| WHAT TO PRODUCE |
Continue the interview on Hand2 ablation in the endocardium, starting after its final sentence.

You identify two endocardial cell populations in your analysis that respond somewhat differently to Hand2 ablation. How does the identity of these populations differ?

BF & AF: This is a question we wished we knew the answer to, but even with power of single cell transcriptomic technology we cannot be sure whether the cells are heterogeneously mixed within the heart or whether they segregate to specific regions (septum, ventricles, and later fated to be coronaries, and lymphatics). The difference could also reflect a maturation of endocardium. Support for this idea can be seen in our 2014 study where we looked at LYVE1 expression. At E10.5, LYVE1 expression is comparable between controls and Hand2 knockout mouse embryos. When we looked at E13.5 in control embryos, LYVE1 expression is restricted to the forming lymphatics, whereas in Hand2 knockout embryos, LYVE1 expression is maintained within the ventricular endocardium. To really answer your question, we plan to employ spatial transcriptomic analysis to maintain the positional identity of these cells. We feel this will allow us to see more, speculate less, and perhaps design new experiments that will confirm the true nature of these two endocardial cell populations.

When doing the research, did you have any particular result or eureka moment that has stuck with you?

BF: Yes, when we first saw the Klf2 enhancer construct expression, revealing that these HAND2-DNA binding conserved non-coding sequences recapitulated Klf2 endogenous expression patterns and validating that this approach can be used effectively.

And what about the flipside: any moments of frustration or despair?

BF: Despair was never an emotion encountered in this study; however, the technical nature of performing the key experiments and the, at times over our heads, bioinformatic analysis was a bit scary. Luckily for us, our collaborators Ram and Doug made these learning curves as shallow as possible.

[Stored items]
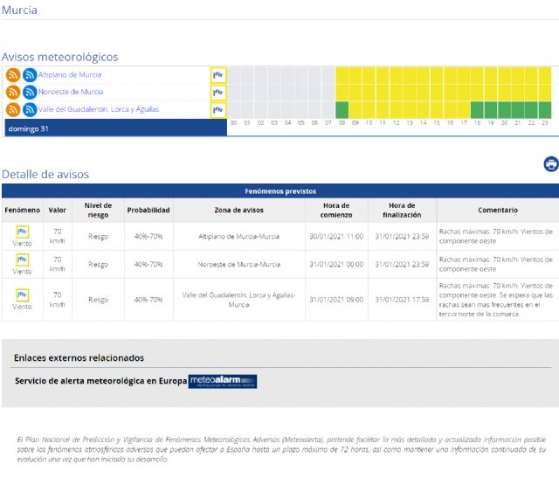This screenshot has height=485, width=559.
Task: Select the 'domingo 31' date bar
Action: pos(114,128)
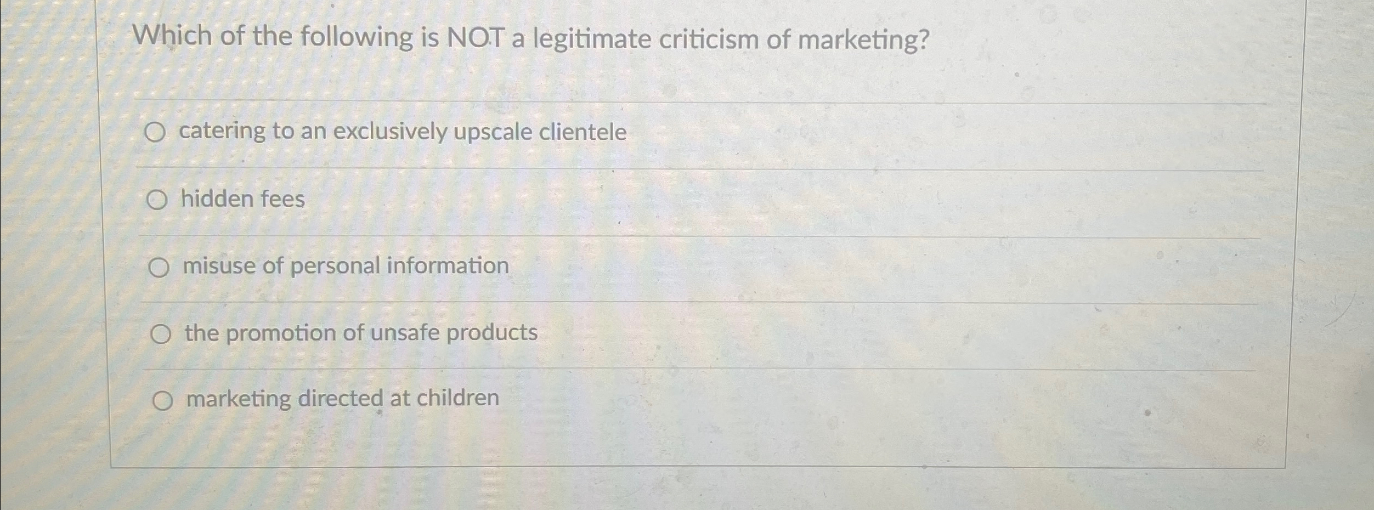Click the word 'marketing?' ending the question
Image resolution: width=1374 pixels, height=510 pixels.
coord(863,40)
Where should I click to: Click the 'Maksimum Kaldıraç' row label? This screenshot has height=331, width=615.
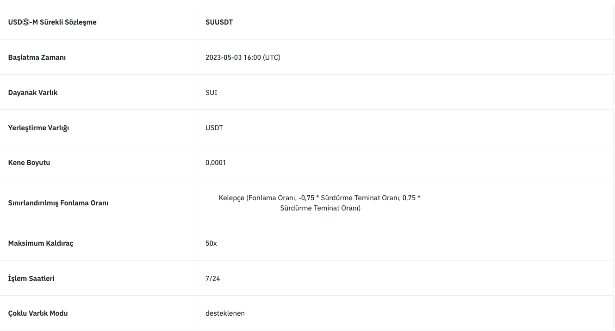tap(41, 243)
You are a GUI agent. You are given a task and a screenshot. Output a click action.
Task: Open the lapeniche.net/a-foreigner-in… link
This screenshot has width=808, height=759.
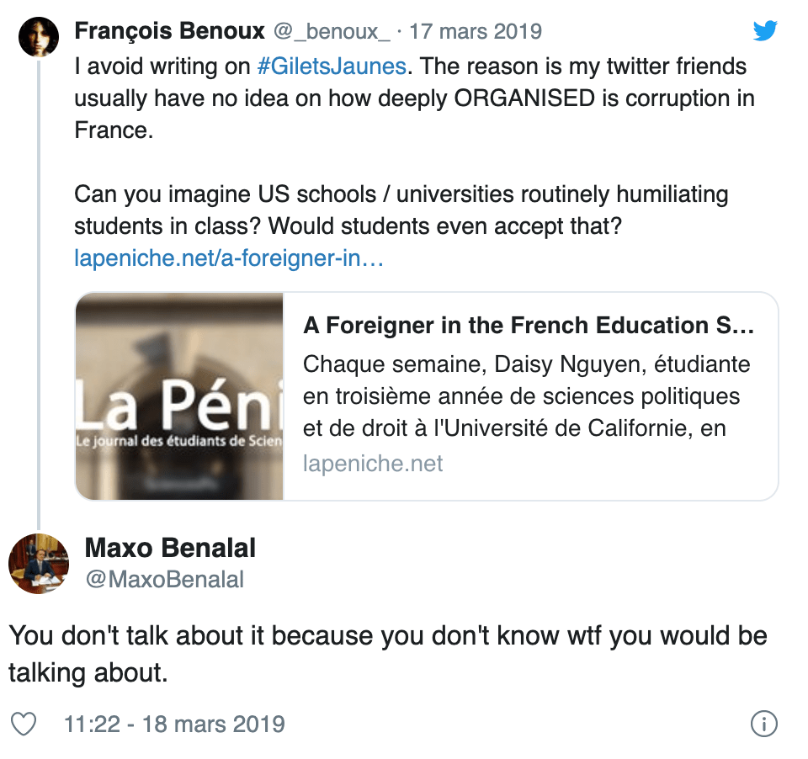pyautogui.click(x=229, y=258)
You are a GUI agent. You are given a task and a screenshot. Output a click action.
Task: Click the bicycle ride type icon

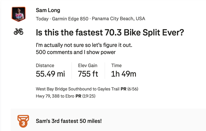point(19,32)
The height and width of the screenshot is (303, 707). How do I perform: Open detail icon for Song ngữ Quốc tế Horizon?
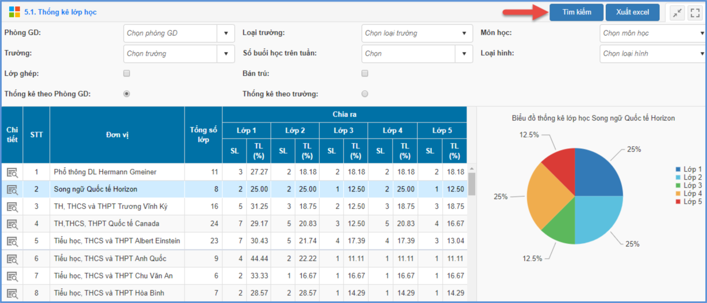(x=12, y=189)
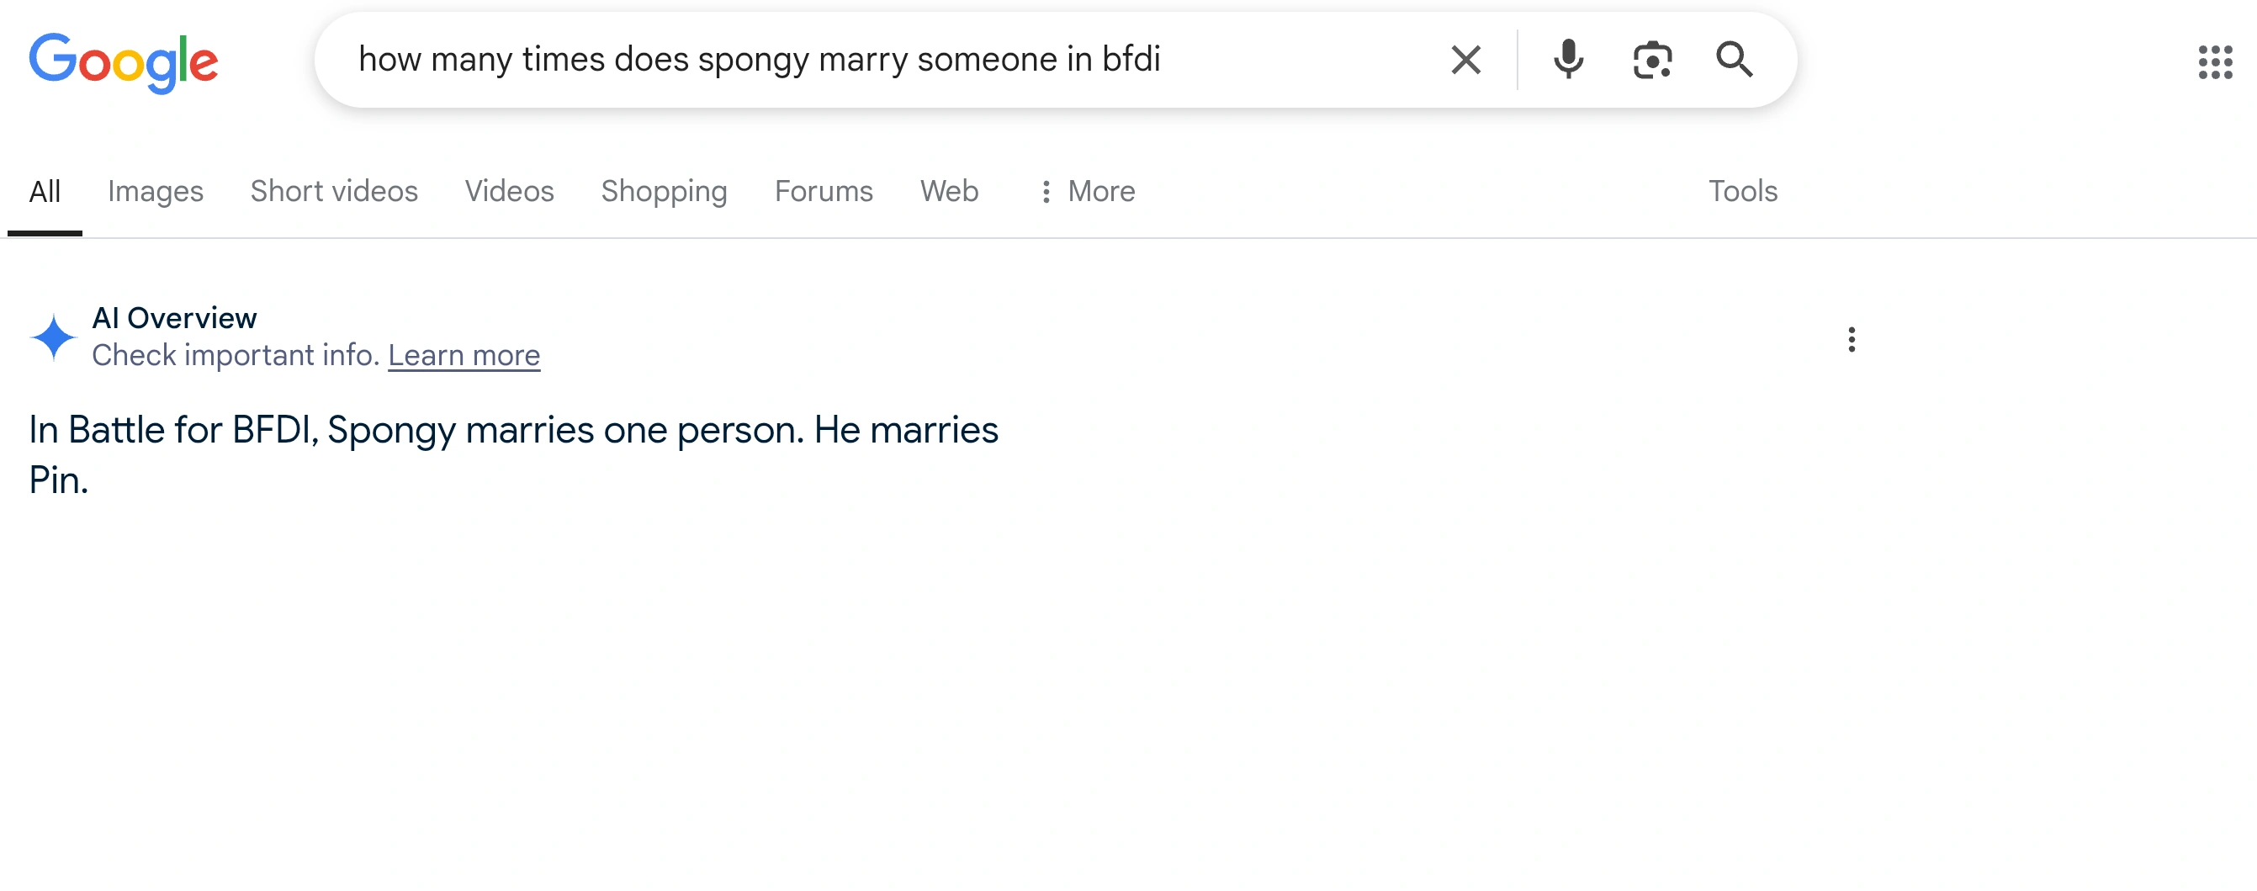Viewport: 2257px width, 891px height.
Task: Open the Tools options
Action: (1742, 191)
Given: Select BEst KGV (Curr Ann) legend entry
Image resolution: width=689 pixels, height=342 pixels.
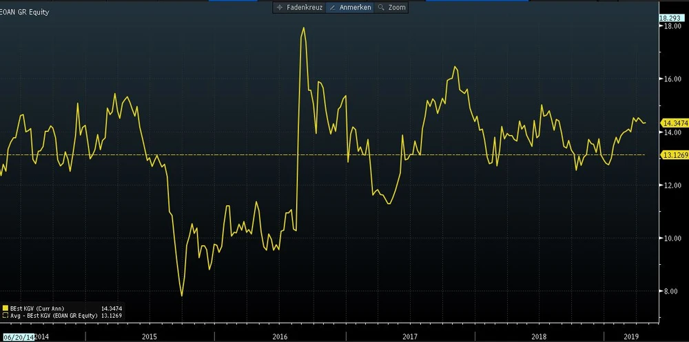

| RESPONSE FOR THIS EXERCISE |
Beth, what is next for you after this paper?

BF: I hope a lot. I'm hoping that following up on this study will yield another paper in a year or four! We have an interesting set of data that we have nearly finished collecting and analysing on a gene replacement mouse model. We knocked the coding region of HAND2 into the Hand1 locus such that the regulatory sequences are all Hand1 sequences, but the two exons and single intron are Hand2. The idea was to functionally test the redundancy of these two highly related proteins. Our findings are pretty interesting, especially outside the heart.

Tony, where will this story take your lab next?

AF: Our next steps will be continuing to search for genes that show significant regulation in Hand2 loss-of function models. We'll look for HAND2 DNA occupancy within conserved non-coding regions of these genes to identify the HAND2-dependent endocardial enhancers that will directly build a HAND2-dependent transcriptional network. In parallel, we'll generate spatial transcriptomic data to reveal whether there are specific regions within the developing endocardium where HAND2 gene regulatory networks are of greater importance.

Finally, let's move outside the lab – what do you like to do in your spare time?

AF & BF: Well, we have a house full of dogs, backyard full of chickens, and when the stars align a few successful beehives. We also like to garden and get our hands dirty.

AF: I have rediscovered my love of cycling and try to get out on the road as much as time, traffic and weather permits. If I cannot get out, I jump on my peloton every morning so I can keep up outside.

BF: I enjoy sewing and construct my own garments and quilts.